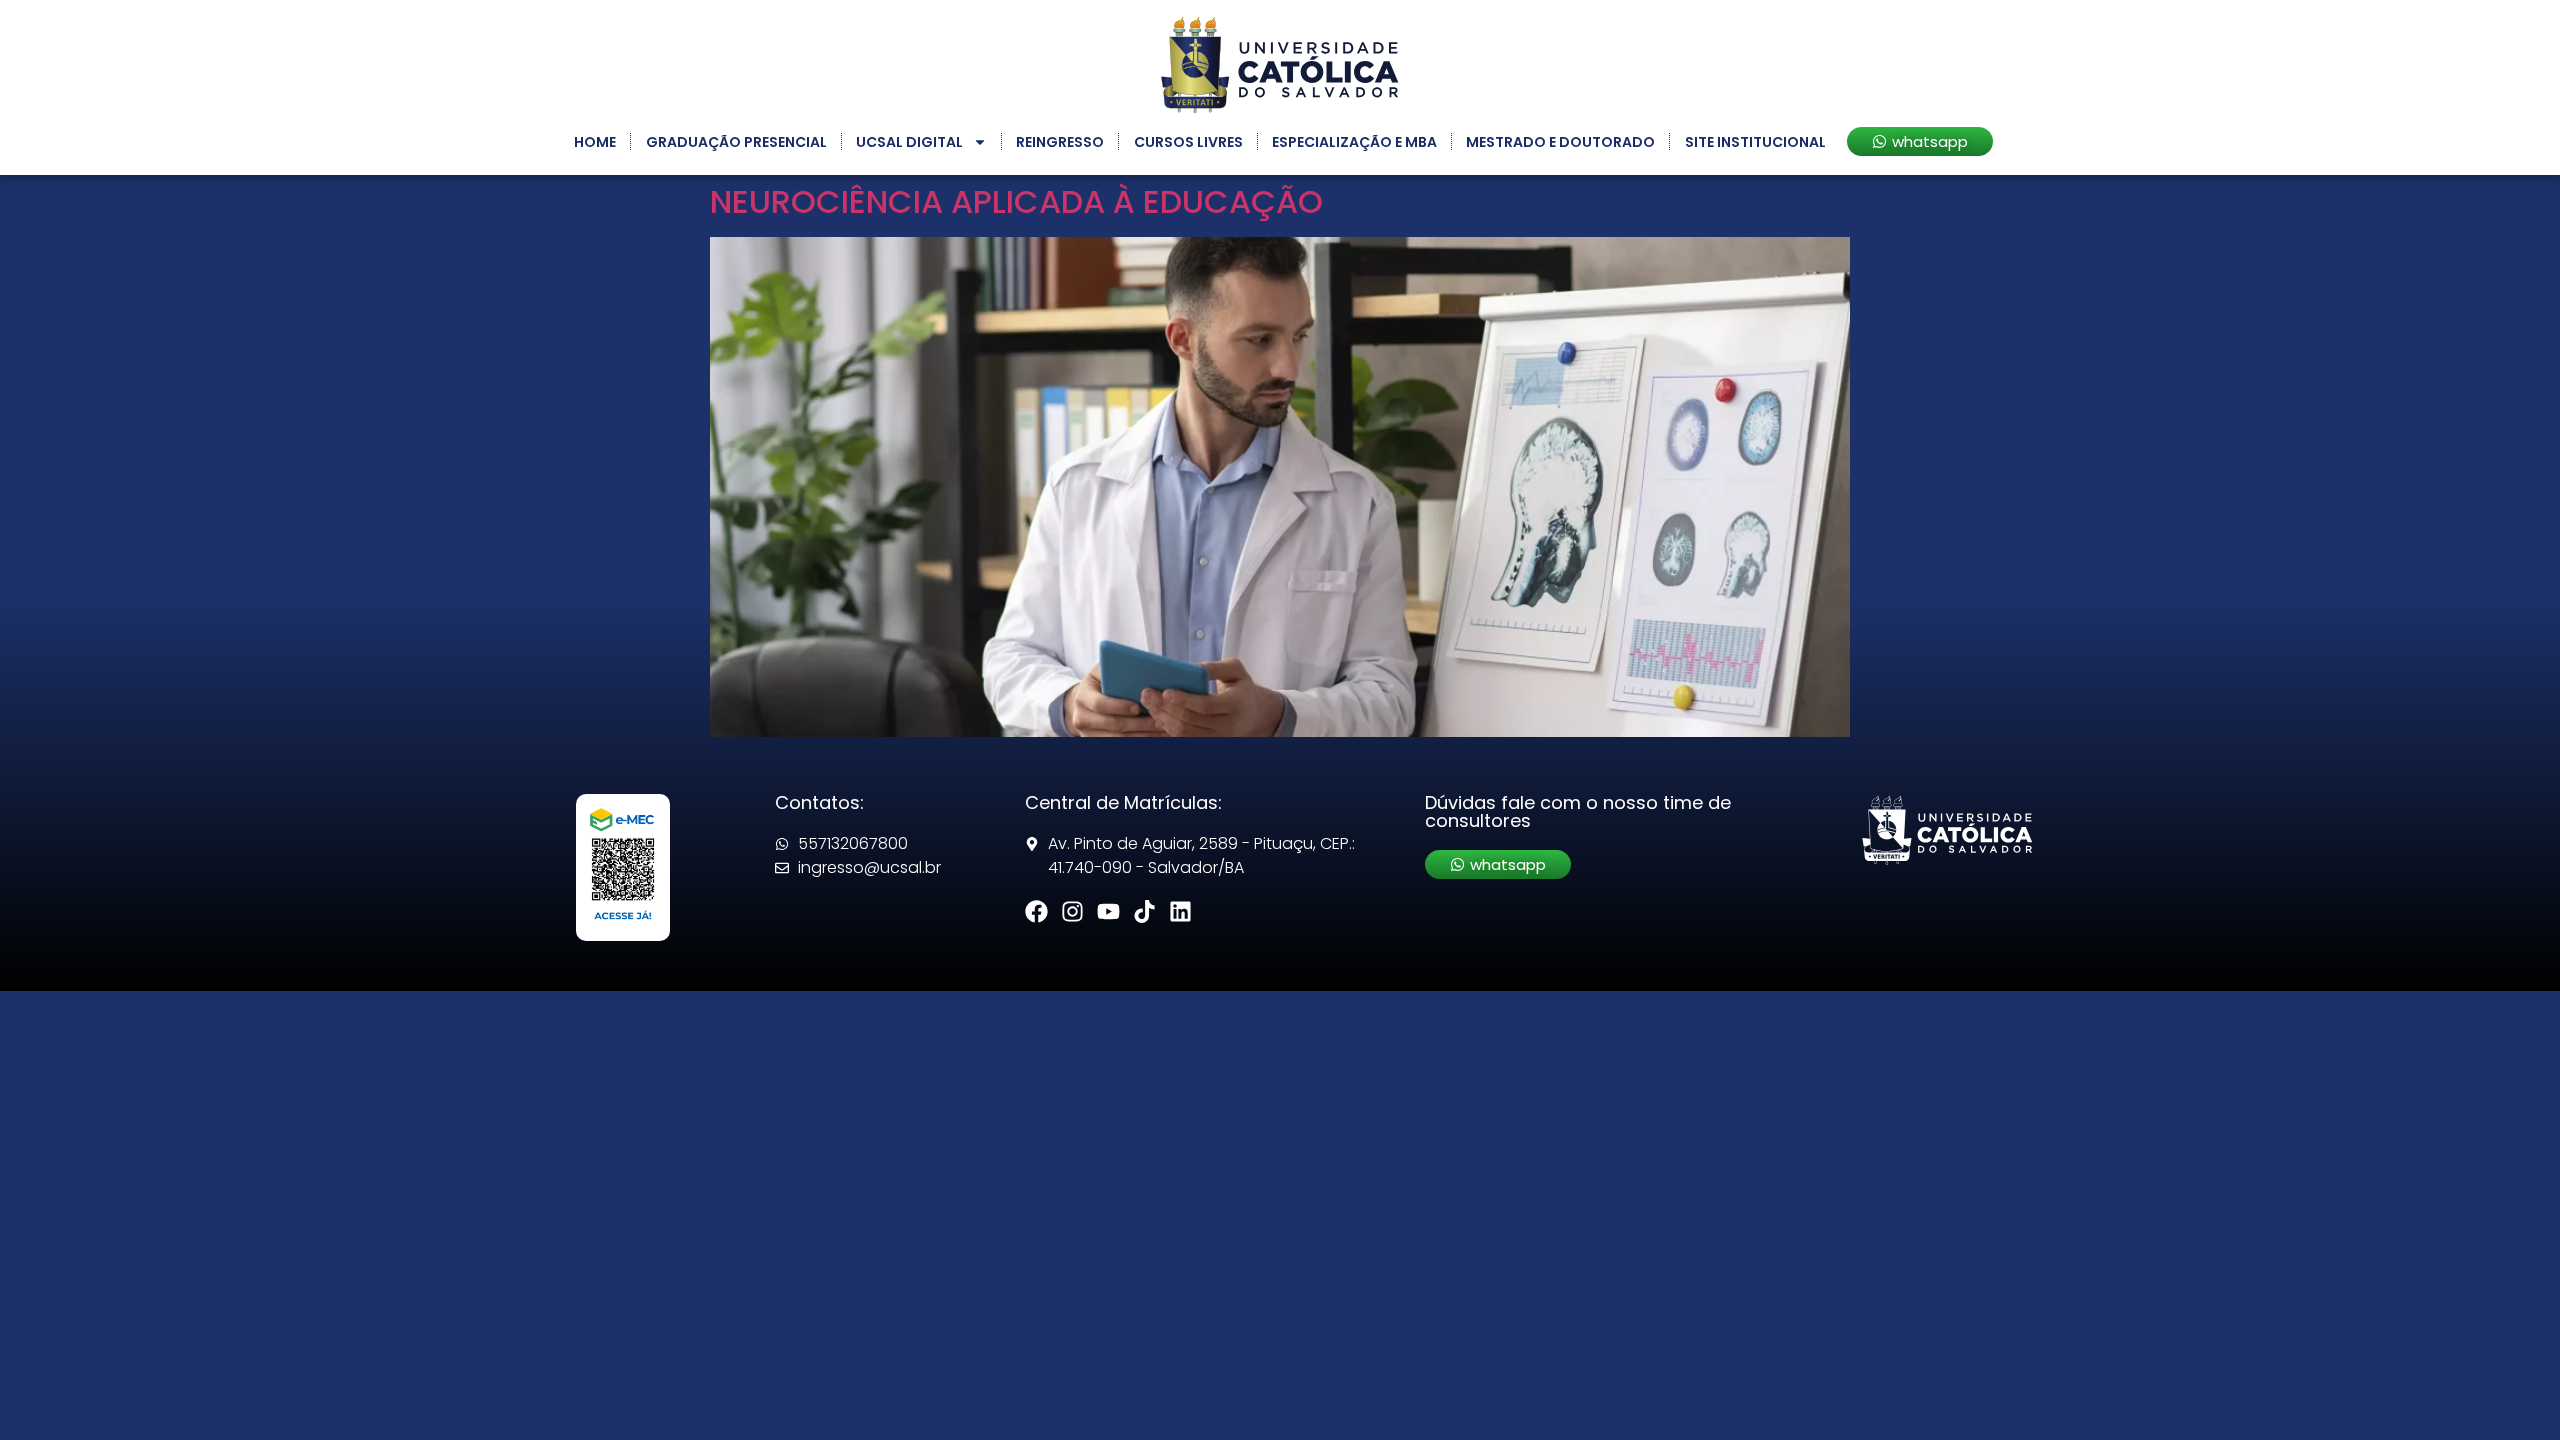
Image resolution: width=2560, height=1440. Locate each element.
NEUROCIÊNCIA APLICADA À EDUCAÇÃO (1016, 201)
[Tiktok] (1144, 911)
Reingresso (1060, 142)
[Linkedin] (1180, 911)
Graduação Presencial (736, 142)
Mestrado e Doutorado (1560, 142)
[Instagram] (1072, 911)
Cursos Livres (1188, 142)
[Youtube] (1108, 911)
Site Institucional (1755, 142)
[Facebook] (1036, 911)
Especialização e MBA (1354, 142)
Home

--

- Problem to work on -
Would you set down the listing exactly, omitting pictures?

- Response -
Image resolution: width=2560, height=1440. Locate each element.
NEUROCIÊNCIA APLICADA À EDUCAÇÃO (1016, 201)
[Tiktok] (1144, 911)
Reingresso (1060, 142)
[Linkedin] (1180, 911)
Graduação Presencial (736, 142)
Mestrado e Doutorado (1560, 142)
[Instagram] (1072, 911)
Cursos Livres (1188, 142)
[Youtube] (1108, 911)
Site Institucional (1755, 142)
[Facebook] (1036, 911)
Especialização e MBA (1354, 142)
Home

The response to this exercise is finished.